**Task directions:**
Copy every line of the listing below exactly as it stands.
--- START Records for processing ---
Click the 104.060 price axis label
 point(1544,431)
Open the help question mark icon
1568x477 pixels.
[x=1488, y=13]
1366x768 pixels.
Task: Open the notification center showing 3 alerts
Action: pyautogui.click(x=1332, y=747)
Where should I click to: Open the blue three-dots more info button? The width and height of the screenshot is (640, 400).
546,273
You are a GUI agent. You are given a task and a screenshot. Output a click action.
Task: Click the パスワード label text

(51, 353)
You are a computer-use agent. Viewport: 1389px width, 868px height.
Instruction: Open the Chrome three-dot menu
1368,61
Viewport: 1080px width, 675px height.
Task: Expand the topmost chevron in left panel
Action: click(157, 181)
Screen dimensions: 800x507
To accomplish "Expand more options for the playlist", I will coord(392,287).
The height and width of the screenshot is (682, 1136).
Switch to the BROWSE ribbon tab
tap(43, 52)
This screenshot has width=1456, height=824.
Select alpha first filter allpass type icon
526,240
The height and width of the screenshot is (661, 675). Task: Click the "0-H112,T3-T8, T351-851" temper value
--- END Records for processing ---
**Written answer:**
Click the 104.060 price axis label
 point(1544,431)
Open the help question mark icon
1568x477 pixels.
[x=1488, y=13]
1366x768 pixels.
Task: Open the notification center showing 3 alerts
Action: pyautogui.click(x=1332, y=747)
Where should I click to: Open the blue three-dots more info button? The width and height of the screenshot is (640, 400).
546,273
You are a GUI agent. You are given a task and a screenshot. Output a click action.
Task: Click the パスワード label text

(51, 353)
You are a computer-use agent. Viewport: 1389px width, 868px height.
Instruction: Open the Chrome three-dot menu
1368,61
Viewport: 1080px width, 675px height.
Task: Expand the topmost chevron in left panel
Action: click(157, 181)
Screen dimensions: 800x507
To accomplish "Expand more options for the playlist", I will coord(392,287).
The height and width of the screenshot is (682, 1136).
Switch to the BROWSE ribbon tab
tap(43, 52)
This screenshot has width=1456, height=824.
Select alpha first filter allpass type icon
526,240
The height and width of the screenshot is (661, 675). Task: Click the "0-H112,T3-T8, T351-851" temper value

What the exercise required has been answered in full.